** Material for the task follows **

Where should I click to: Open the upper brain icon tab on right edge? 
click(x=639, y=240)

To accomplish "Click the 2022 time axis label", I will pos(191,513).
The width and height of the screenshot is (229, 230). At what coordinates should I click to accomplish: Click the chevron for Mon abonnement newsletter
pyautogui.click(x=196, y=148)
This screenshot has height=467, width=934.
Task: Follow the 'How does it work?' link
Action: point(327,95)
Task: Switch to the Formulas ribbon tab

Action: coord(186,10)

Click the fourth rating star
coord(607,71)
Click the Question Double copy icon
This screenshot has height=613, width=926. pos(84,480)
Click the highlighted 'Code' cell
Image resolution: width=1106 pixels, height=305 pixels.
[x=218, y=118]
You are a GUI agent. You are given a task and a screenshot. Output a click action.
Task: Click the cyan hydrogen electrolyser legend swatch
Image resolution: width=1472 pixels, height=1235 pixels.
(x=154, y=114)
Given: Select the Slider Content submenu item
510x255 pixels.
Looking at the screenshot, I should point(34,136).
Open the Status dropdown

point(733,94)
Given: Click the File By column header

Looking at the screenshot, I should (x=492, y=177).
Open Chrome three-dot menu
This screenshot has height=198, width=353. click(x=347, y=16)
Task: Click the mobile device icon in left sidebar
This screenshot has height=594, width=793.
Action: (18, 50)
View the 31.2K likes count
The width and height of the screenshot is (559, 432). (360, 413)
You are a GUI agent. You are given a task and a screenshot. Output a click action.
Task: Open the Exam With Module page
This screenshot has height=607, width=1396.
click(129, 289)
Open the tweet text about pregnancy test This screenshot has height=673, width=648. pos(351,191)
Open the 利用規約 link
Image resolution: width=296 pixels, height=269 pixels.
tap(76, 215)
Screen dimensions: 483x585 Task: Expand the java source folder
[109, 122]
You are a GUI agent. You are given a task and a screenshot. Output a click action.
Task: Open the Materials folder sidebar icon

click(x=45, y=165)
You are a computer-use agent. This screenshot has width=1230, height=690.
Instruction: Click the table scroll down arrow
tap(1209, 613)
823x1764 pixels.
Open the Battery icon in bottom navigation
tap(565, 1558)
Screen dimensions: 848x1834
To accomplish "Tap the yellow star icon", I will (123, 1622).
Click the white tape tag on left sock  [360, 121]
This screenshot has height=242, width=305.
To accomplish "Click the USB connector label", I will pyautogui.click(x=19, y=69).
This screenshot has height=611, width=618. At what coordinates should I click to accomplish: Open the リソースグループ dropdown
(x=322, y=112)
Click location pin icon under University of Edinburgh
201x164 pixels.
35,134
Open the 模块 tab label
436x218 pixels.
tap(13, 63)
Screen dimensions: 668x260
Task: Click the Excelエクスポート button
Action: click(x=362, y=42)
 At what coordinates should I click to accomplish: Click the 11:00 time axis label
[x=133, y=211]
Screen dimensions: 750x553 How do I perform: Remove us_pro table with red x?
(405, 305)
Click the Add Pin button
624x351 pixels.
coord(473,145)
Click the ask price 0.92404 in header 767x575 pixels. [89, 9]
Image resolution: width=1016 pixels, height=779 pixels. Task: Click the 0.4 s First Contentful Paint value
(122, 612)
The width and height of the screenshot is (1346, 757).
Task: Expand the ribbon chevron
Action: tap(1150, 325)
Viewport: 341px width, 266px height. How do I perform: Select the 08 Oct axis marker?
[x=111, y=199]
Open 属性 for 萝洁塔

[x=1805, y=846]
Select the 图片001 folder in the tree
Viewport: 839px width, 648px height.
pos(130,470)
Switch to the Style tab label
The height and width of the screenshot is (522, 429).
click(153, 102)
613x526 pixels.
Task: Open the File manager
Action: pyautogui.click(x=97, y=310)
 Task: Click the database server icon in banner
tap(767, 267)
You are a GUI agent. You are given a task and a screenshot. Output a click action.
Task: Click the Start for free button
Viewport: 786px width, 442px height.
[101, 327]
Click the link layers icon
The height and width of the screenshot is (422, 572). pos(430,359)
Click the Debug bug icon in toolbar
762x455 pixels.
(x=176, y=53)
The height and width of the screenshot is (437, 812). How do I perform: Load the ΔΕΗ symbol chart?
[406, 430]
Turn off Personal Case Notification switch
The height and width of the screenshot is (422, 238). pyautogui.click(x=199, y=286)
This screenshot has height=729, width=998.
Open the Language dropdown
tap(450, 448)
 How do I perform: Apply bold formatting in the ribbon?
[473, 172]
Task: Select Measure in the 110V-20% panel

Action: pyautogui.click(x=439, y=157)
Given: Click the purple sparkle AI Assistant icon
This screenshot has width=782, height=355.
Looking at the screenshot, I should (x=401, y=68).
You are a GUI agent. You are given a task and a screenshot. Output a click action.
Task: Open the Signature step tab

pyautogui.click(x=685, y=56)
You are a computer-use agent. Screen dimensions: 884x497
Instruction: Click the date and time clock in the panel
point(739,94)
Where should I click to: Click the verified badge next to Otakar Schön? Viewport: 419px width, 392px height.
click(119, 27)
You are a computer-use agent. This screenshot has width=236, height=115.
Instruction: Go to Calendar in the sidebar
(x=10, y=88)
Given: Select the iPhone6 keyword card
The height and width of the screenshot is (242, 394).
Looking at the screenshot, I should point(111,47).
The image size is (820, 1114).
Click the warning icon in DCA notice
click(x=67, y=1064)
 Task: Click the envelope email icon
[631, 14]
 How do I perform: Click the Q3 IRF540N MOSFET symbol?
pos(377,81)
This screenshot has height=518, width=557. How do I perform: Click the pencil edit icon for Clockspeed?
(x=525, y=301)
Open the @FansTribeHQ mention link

** End of Material for the task **

The answer must consist of every line from the entries that holds the string "computer".

You are a computer-use agent. This screenshot has width=1230, height=690.
You are a computer-use agent. Screen dimensions: 884x497
You are a computer-use agent. This screenshot has width=236, height=115.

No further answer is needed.